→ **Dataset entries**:
════════

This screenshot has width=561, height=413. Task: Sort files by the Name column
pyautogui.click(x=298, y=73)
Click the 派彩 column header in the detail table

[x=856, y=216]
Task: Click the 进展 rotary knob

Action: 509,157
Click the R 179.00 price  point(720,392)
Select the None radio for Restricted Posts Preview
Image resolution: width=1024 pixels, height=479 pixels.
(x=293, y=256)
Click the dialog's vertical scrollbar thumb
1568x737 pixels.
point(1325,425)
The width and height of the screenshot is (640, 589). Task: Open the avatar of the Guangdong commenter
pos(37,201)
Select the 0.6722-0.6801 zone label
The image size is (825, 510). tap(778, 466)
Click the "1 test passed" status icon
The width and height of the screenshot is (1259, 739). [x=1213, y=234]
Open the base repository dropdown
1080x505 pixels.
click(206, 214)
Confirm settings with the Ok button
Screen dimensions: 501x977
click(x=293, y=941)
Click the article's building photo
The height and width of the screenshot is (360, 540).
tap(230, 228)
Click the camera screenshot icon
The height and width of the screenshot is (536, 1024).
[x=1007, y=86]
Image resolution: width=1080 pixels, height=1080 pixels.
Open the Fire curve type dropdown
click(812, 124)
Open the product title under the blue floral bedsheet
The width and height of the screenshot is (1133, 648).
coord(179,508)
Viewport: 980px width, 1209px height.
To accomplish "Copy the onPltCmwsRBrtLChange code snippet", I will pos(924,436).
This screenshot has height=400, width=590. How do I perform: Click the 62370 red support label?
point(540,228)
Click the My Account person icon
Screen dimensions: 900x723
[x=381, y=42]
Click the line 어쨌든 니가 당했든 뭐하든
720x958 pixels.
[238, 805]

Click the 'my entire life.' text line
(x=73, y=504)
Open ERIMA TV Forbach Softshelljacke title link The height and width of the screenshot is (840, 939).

════════

→ **ASSIGNMENT**:
Every entry above should come back exactly as written.

→ **EXERCISE SOLUTION**:
This screenshot has width=561, height=413. Task: Sort files by the Name column
pyautogui.click(x=298, y=73)
Click the 派彩 column header in the detail table

[x=856, y=216]
Task: Click the 进展 rotary knob

Action: 509,157
Click the R 179.00 price  point(720,392)
Select the None radio for Restricted Posts Preview
Image resolution: width=1024 pixels, height=479 pixels.
(x=293, y=256)
Click the dialog's vertical scrollbar thumb
1568x737 pixels.
point(1325,425)
The width and height of the screenshot is (640, 589). Task: Open the avatar of the Guangdong commenter
pos(37,201)
Select the 0.6722-0.6801 zone label
The image size is (825, 510). tap(778, 466)
Click the "1 test passed" status icon
The width and height of the screenshot is (1259, 739). [x=1213, y=234]
Open the base repository dropdown
1080x505 pixels.
click(206, 214)
Confirm settings with the Ok button
Screen dimensions: 501x977
click(x=293, y=941)
Click the article's building photo
The height and width of the screenshot is (360, 540).
tap(230, 228)
Click the camera screenshot icon
The height and width of the screenshot is (536, 1024).
[x=1007, y=86]
Image resolution: width=1080 pixels, height=1080 pixels.
Open the Fire curve type dropdown
click(812, 124)
Open the product title under the blue floral bedsheet
The width and height of the screenshot is (1133, 648).
coord(179,508)
Viewport: 980px width, 1209px height.
To accomplish "Copy the onPltCmwsRBrtLChange code snippet", I will pos(924,436).
This screenshot has height=400, width=590. How do I perform: Click the 62370 red support label?
point(540,228)
Click the My Account person icon
Screen dimensions: 900x723
[x=381, y=42]
Click the line 어쨌든 니가 당했든 뭐하든
720x958 pixels.
[238, 805]

Click the 'my entire life.' text line
(x=73, y=504)
Open ERIMA TV Forbach Softshelljacke title link The height and width of the screenshot is (840, 939).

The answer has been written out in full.